■ **TASKS AND EXERCISES**
1. From the passage about metadata and privacy, quote the text from "Let me give" up to and including "about nearby KFCs.".
2. In the passage about metadata and privacy, in which time zone does the writer say they are usually online?
3. Pick up the passage about metadata and privacy right after its final sentence and keep writing it.

■ **SOURCE PASSAGE**
=====
Then that’s fine, I guess.

Just be aware that there is a non-insignificant level of trust involved.

And about your data being encrypted so Facebook can’t read it… well… I wouldn’t put too much stock on it until they’re no longer an ad network.

Edge processing can be privacy-enhancing, but it is not privacy guaranteeing.

Metadata can be more revealing than data.

Let me give you just five data points. Suppose you’re processing all my data on device, yet you know…

  • I am online usually in the Berlin time zone,
  • Which IP addresses my connections come from,
  • That I got served ads that skew towards movies and anime,
  • That I click on ads about cat food every 3-4 weeks,
  • That I never click on ads about nearby KFCs.

I expect we’re all seeing a profile emerge. You do not need to have a full log of someone’s conversations to build a profile, and get a picture of how to sell them a president (or sell them on not voting).

(You know, hypothetically)

In this scenario, you wouldn’t even need to get the identity facts about someone, as long as you can learn everything about their identity characteristics.

This is, I believe, something for which we need technological solutions.

Make it better

If there are any lawyers in the audience, I can imagine them rolling their eyes and going “bloody programmers and technology being a solution for everything…”, but frankly, I don’t think we are going to be able to legislate or regulate our way out of this.
=====
■ **DATA EXCERPTS**
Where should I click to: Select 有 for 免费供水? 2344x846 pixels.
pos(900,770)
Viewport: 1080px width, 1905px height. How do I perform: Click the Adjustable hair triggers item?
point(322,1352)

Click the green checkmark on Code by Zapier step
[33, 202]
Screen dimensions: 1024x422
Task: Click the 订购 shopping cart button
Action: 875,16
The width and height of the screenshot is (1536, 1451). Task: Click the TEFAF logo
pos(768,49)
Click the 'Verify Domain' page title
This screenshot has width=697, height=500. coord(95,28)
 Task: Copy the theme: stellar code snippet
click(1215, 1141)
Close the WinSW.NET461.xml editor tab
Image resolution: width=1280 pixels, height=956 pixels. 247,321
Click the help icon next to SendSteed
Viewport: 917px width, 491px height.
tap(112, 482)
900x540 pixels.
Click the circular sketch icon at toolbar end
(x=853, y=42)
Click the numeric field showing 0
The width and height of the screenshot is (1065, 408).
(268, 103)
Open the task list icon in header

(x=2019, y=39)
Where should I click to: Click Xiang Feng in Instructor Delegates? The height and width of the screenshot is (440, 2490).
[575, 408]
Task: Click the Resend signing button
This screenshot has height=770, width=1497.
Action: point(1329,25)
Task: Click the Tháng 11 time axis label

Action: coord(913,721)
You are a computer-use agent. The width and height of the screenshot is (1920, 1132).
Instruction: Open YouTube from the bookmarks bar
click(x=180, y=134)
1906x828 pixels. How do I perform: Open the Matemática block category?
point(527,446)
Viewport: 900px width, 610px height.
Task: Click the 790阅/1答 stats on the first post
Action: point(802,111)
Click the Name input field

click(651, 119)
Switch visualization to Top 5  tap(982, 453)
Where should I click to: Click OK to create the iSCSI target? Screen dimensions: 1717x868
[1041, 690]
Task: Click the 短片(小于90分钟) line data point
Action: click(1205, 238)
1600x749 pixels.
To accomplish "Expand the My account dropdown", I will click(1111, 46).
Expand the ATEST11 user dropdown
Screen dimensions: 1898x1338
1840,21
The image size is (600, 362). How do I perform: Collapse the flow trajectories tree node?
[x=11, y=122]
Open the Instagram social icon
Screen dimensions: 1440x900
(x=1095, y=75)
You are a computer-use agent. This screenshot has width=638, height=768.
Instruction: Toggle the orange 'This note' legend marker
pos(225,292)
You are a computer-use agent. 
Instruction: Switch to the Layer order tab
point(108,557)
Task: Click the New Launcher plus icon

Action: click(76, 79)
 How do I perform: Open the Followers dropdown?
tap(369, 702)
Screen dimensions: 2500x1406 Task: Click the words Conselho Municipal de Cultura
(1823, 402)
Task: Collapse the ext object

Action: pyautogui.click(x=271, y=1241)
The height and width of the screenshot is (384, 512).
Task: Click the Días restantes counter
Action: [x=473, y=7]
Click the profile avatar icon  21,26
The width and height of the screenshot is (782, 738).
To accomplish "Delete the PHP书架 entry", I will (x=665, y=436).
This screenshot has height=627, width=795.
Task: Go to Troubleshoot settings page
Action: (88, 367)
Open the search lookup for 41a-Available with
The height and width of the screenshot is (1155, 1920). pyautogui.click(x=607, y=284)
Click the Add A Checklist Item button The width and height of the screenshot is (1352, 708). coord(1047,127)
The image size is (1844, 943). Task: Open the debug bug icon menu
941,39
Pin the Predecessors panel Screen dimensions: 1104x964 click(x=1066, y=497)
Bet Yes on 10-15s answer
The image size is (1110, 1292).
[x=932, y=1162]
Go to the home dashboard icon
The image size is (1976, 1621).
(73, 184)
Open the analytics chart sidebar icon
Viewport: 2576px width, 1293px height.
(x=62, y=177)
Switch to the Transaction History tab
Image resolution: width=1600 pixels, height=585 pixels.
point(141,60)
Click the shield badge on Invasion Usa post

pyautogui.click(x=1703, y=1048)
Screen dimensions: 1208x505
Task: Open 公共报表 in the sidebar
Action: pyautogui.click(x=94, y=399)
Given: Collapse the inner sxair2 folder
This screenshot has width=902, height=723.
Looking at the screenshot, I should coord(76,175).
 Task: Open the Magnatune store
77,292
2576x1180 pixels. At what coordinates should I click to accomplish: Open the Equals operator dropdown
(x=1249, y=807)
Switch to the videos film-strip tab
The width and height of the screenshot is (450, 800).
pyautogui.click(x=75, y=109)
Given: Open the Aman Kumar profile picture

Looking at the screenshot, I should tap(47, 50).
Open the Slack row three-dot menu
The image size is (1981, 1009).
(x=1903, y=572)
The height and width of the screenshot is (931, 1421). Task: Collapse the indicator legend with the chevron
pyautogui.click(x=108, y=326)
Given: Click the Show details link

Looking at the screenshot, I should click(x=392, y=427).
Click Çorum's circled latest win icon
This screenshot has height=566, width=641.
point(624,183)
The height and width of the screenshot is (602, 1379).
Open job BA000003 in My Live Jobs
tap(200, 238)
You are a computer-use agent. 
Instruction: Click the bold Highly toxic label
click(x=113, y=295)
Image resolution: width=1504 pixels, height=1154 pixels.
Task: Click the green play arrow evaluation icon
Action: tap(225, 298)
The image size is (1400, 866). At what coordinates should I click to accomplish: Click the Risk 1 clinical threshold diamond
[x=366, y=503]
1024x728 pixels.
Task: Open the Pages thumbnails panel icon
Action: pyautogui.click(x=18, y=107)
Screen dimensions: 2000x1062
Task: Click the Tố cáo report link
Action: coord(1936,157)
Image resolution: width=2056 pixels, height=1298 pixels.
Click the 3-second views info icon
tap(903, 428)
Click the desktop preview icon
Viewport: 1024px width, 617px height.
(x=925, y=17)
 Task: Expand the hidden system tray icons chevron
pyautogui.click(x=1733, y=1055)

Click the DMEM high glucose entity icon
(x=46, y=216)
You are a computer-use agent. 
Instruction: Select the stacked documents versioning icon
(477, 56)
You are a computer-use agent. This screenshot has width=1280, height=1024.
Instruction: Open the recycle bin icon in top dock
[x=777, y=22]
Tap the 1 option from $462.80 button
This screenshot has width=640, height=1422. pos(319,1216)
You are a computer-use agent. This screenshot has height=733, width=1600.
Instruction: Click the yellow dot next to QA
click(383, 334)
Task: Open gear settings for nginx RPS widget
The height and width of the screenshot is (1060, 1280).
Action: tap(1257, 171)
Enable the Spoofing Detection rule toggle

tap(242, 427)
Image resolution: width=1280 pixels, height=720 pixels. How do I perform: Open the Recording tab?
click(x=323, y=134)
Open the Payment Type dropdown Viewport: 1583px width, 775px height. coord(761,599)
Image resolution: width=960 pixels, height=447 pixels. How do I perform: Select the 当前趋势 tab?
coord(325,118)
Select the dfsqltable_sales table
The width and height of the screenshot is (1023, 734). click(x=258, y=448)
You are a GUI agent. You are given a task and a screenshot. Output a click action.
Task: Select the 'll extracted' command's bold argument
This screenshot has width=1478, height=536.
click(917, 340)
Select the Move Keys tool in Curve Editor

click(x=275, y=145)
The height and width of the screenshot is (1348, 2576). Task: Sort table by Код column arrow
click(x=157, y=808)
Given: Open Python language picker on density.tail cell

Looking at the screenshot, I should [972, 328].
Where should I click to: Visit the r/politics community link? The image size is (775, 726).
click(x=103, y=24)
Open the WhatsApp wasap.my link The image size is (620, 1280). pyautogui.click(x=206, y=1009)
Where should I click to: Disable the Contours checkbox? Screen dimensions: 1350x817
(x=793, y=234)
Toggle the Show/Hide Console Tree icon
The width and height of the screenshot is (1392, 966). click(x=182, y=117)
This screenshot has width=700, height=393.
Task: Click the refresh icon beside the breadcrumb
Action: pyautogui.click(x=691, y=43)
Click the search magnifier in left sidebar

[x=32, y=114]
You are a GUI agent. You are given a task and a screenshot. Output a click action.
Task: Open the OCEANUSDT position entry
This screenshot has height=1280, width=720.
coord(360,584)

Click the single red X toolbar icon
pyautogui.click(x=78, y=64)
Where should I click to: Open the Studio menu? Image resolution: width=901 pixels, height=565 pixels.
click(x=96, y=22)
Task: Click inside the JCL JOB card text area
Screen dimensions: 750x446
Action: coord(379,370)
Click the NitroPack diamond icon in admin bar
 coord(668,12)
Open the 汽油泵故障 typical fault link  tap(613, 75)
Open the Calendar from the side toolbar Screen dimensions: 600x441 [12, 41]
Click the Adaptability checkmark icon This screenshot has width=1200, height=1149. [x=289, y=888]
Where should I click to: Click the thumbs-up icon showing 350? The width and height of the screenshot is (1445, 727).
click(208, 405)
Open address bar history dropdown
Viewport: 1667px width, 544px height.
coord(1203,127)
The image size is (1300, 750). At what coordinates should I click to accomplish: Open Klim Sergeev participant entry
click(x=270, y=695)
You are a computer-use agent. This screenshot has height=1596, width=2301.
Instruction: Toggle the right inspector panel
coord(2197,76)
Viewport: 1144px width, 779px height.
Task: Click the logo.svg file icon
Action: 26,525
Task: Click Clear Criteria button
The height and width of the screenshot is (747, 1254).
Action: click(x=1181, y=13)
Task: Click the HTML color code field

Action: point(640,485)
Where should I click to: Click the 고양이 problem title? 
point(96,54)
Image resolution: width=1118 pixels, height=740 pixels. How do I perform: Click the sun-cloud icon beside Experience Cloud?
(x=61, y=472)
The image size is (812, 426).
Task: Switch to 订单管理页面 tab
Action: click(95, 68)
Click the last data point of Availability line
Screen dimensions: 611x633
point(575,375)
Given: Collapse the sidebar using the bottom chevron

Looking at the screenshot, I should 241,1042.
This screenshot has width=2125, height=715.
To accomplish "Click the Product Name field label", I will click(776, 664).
=====
■ **RESULTS OF THE TASKS**
1.
Let me give you just five data points. Suppose you’re processing all my data on device, yet you know…

  • I am online usually in the Berlin time zone,
  • Which IP addresses my connections come from,
  • That I got served ads that skew towards movies and anime,
  • That I click on ads about cat food every 3-4 weeks,
  • That I never click on ads about nearby KFCs.

2. The Berlin time zone.

3.
We already have regulation. We even use it.

It has had no effect as a deterrent.

On April 24th, Facebook announced that they expected to be fined between 3 and 5 billion dollars by the Federal Trade Commission over privacy issues.

That’s a record breaking fine.

And it had worse than zero effect.

Not only it didn’t have a negative effect, but their stock price shot up, increasing Facebook’s capitalization by $40 Billion.

The FTC may as well have given them a license for privacy invasion.

So we can add regulation to the list of things that aren’t going to help.

  • Regulation and fines aren’t going to get us out of this mess;
  • People won’t leave because of scandals or screw-ups (or they’d have done it already); and more importantly
  • People won’t switch because your solution is more ethical - we already have those, and people don’t use them.

Keep that in mind if you are working on identity. For users to switch, not only your solution needs to be better, but it needs to give users a good reason: it needs to enable them to do something that they couldn’t do before.

Because identity is sticky. This stickiness manifests in the fear of losing their friends, losing their connections, losing the small trickle of updates about who is dating whom or how the grandchildren are doing.

It is also a fear of impermanence. People have become so used to handing all this information out to third parties, to this being easier than keeping it safe themselves, that they worry about what might happen if they choose a more ethical but smaller cloud service, and then this service goes away.

Self-sovereignty

On his book Who owns the future?, Jaron Lanier warns against your identity being locked into places like Facebook and Google.

His concern is not only that these places are privacy invaders which use your life as a raw material, but also the fact that if Facebook ever went into decline, billions of people would lose access to their contacts, photos, and the rest of the online life they have invested there.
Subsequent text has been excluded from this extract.